Collected data entries
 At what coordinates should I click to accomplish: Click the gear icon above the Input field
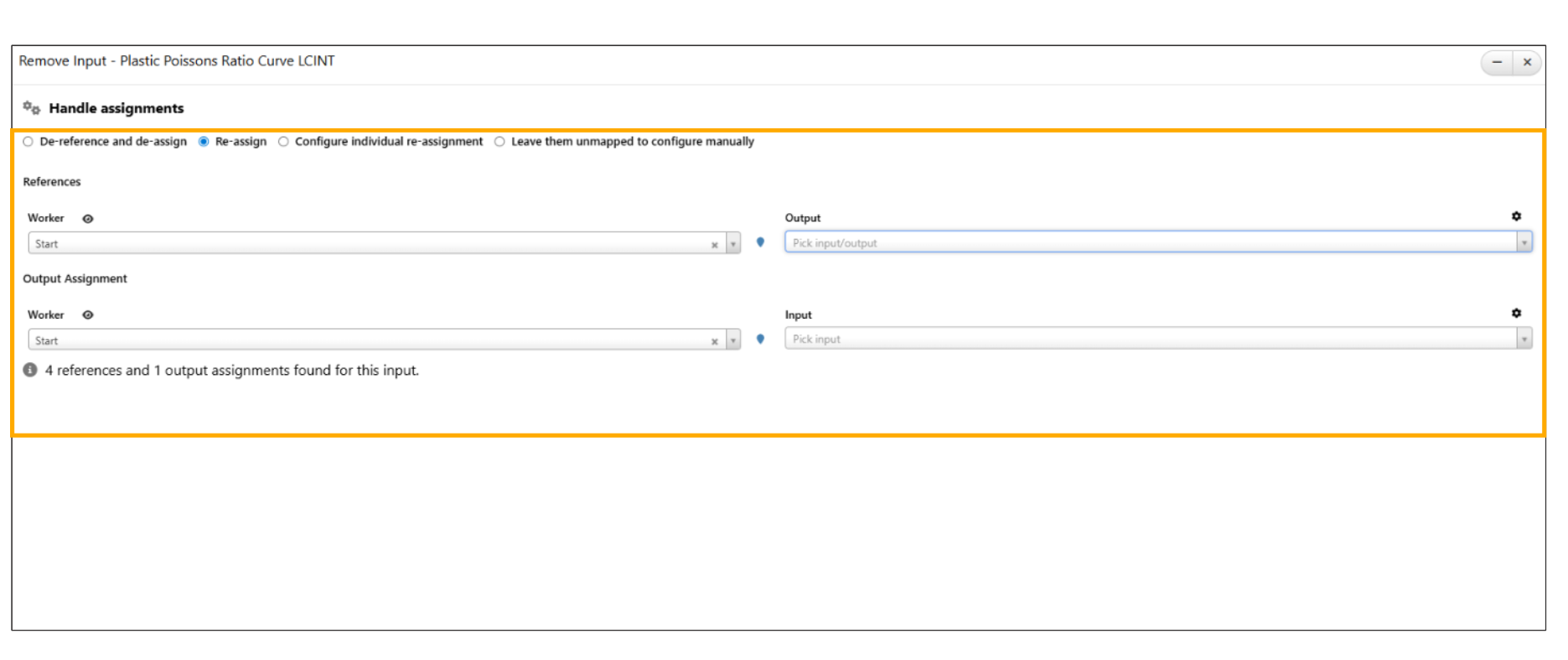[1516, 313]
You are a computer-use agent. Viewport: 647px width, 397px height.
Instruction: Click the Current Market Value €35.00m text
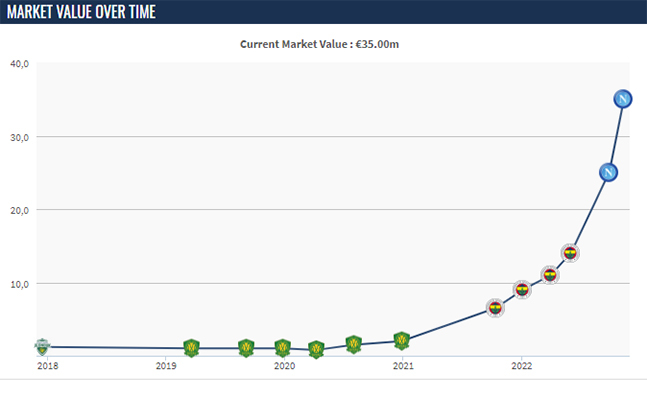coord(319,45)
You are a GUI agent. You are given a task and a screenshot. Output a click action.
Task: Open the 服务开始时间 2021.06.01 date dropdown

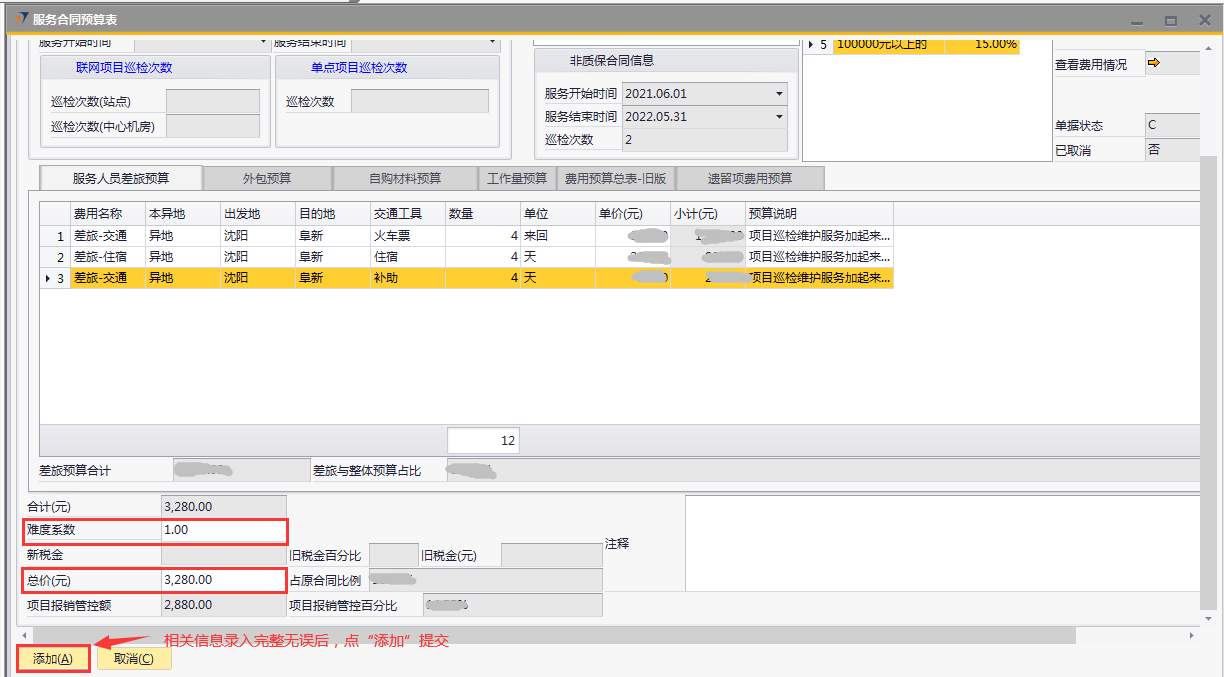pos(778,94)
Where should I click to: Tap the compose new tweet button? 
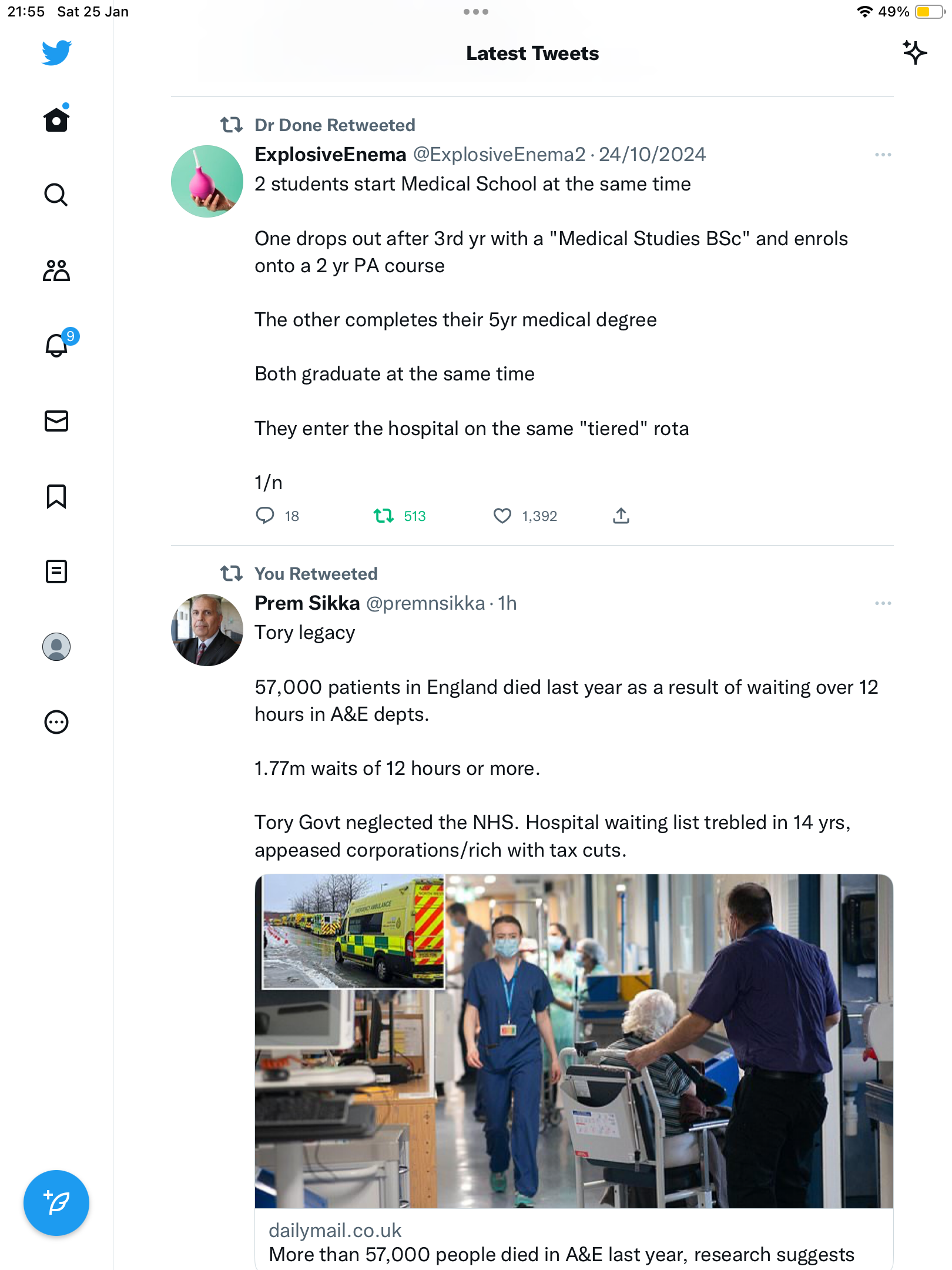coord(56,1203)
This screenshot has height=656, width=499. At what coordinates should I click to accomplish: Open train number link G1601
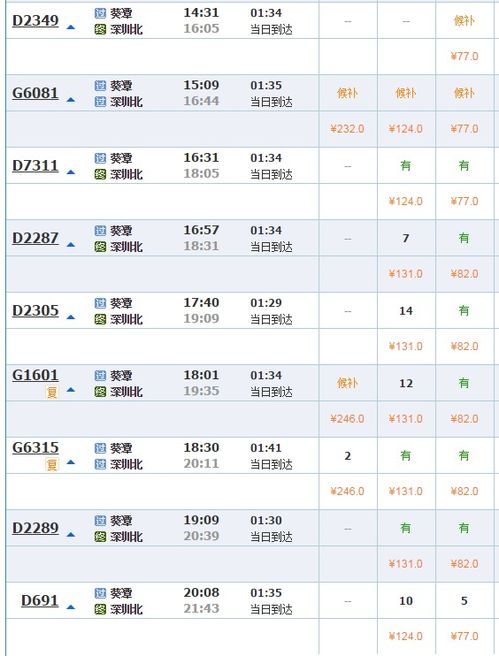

--

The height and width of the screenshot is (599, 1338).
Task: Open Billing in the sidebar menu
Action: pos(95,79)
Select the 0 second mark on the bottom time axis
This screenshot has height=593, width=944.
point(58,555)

▸ What is expected:
Wherever the string "agent" shows up in a line of the records, count that line once. Report the total alone.

▸ Solution for this task:
2